THE RECORDS:
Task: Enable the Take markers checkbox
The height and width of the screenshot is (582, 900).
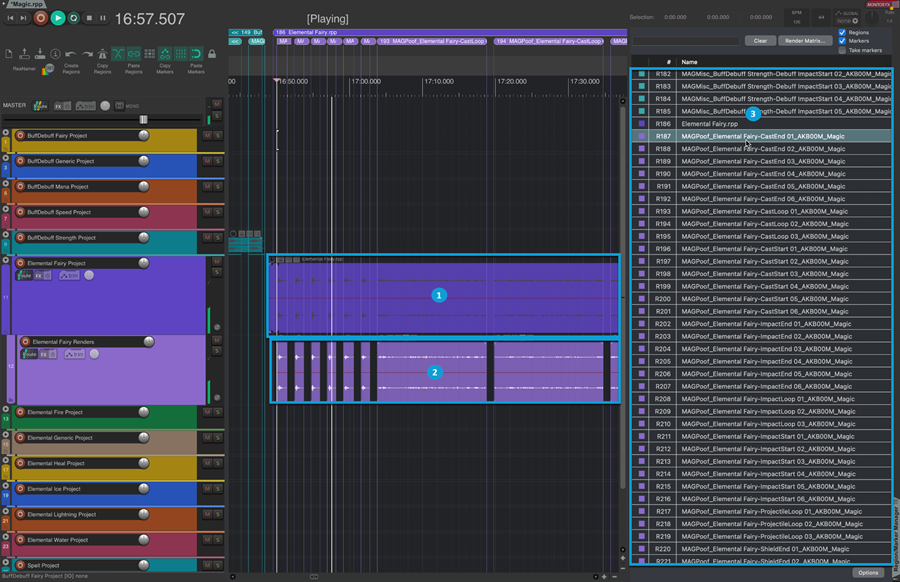Action: point(842,50)
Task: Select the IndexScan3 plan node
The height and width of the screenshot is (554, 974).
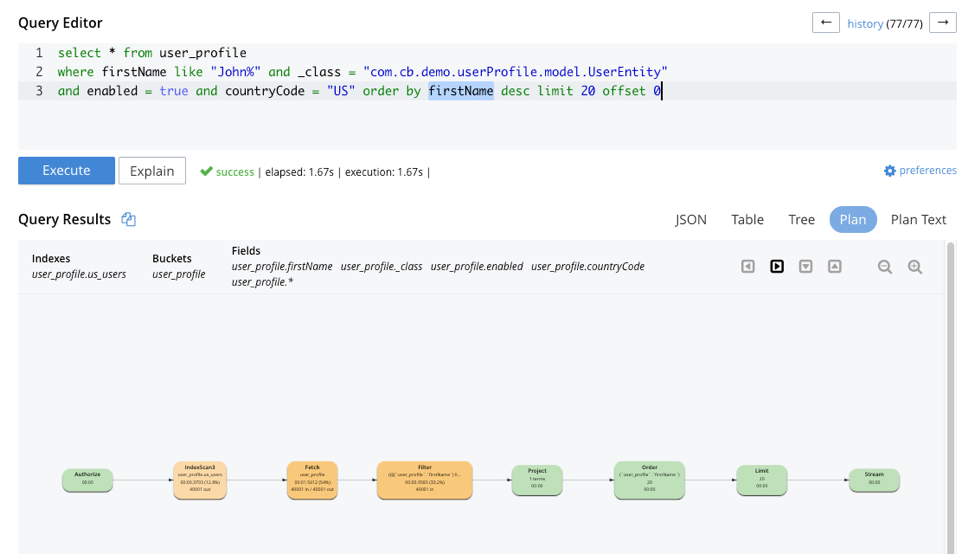Action: 200,480
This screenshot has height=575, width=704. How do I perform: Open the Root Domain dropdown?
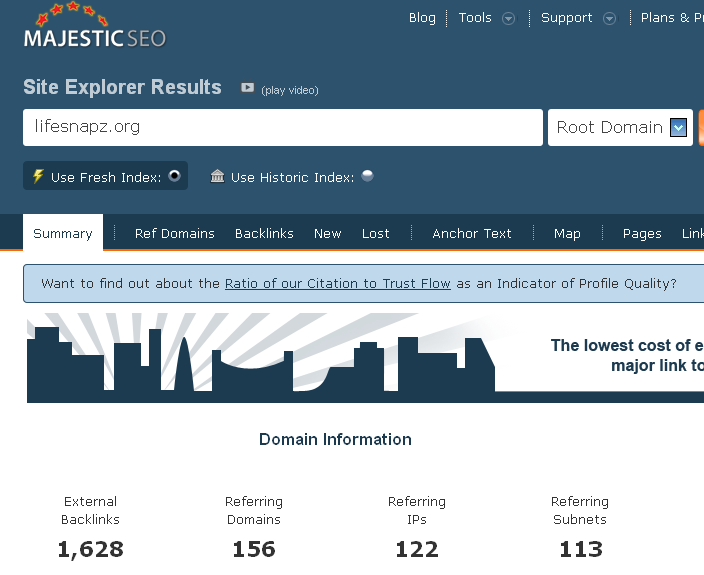[x=678, y=128]
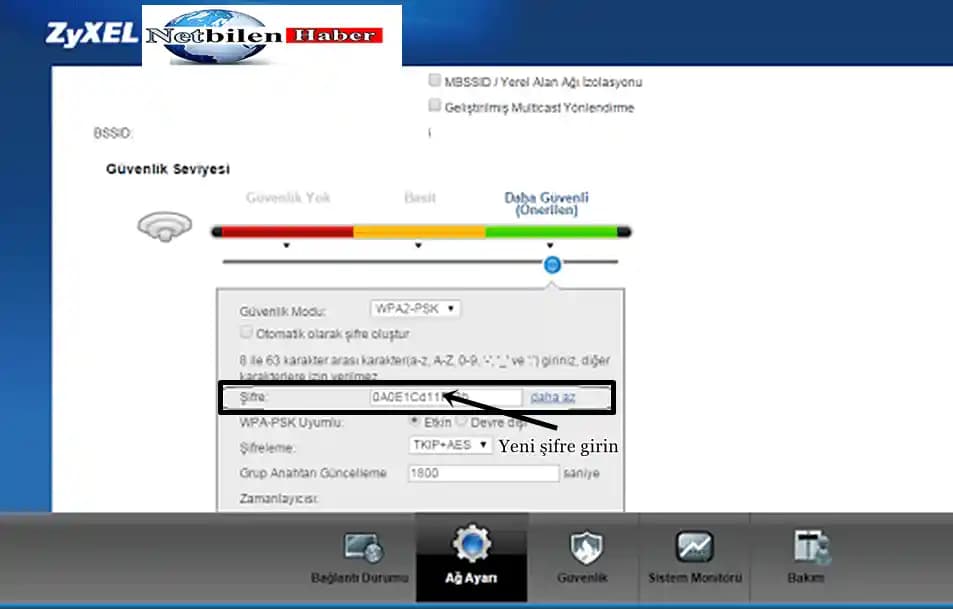Click the Şifre password input field
The image size is (953, 609).
[445, 397]
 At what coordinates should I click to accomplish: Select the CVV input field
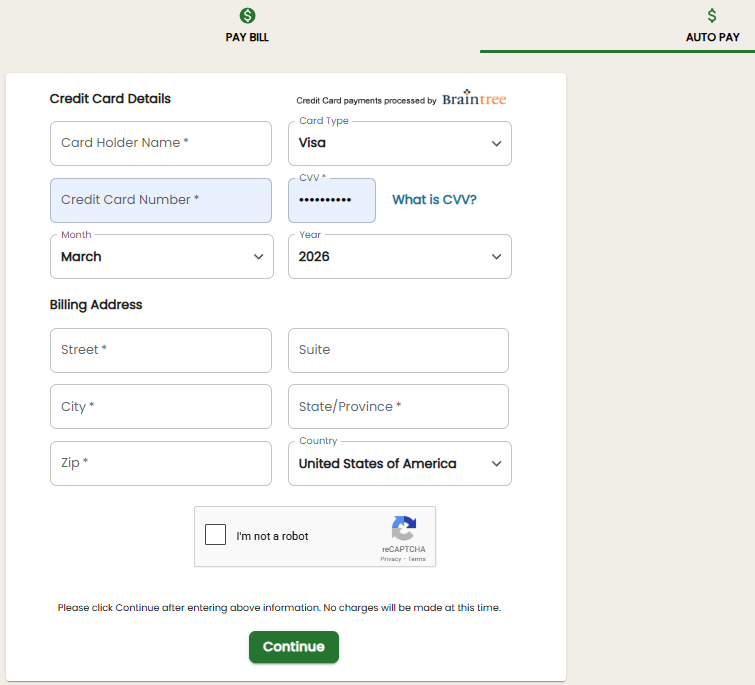[331, 201]
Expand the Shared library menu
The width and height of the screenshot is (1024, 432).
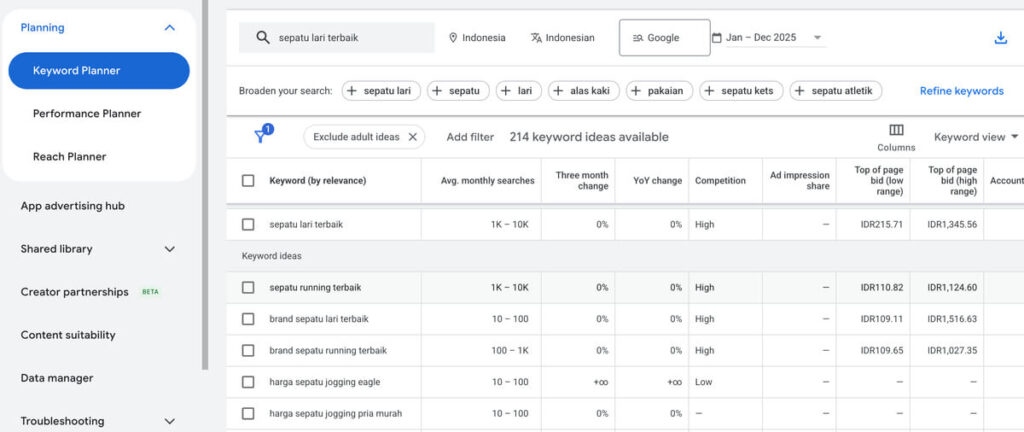tap(169, 249)
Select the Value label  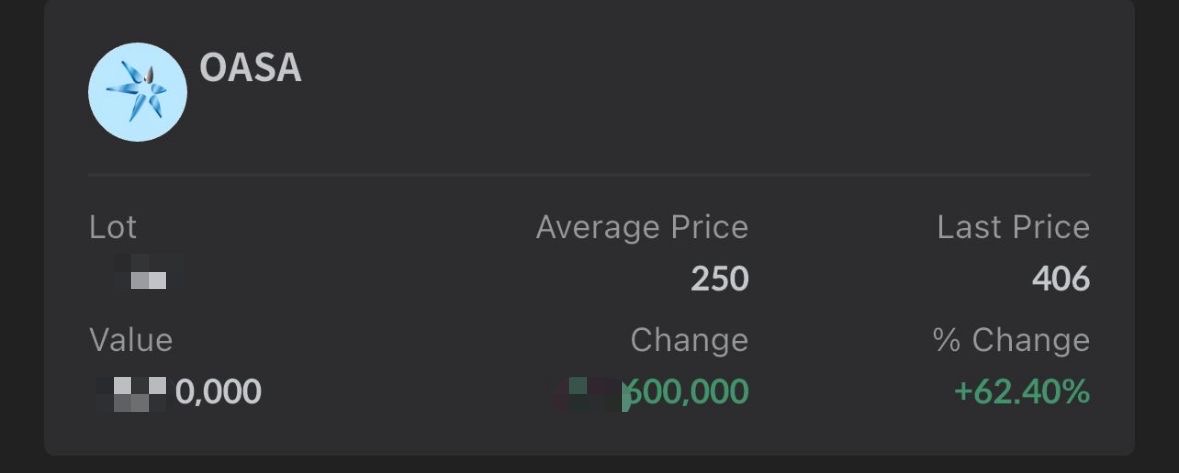click(x=131, y=340)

WORK REQUEST:
Reproduce exactly the lines of the data above that run from the line with "The height and width of the screenshot is (554, 974)." down to the line with "Expand the Shared library menu", both ends included. Pictures do not belong in the copy.

SOLUTION TO THE PROBLEM:
The height and width of the screenshot is (554, 974).
Action: 200,480
This screenshot has height=575, width=704. How do I perform: Open the Root Domain dropdown?
[x=678, y=128]
Click the Şifre password input field
The image size is (953, 609).
[445, 397]
 At what coordinates should I click to accomplish: Select the CVV input field
[331, 201]
Expand the Shared library menu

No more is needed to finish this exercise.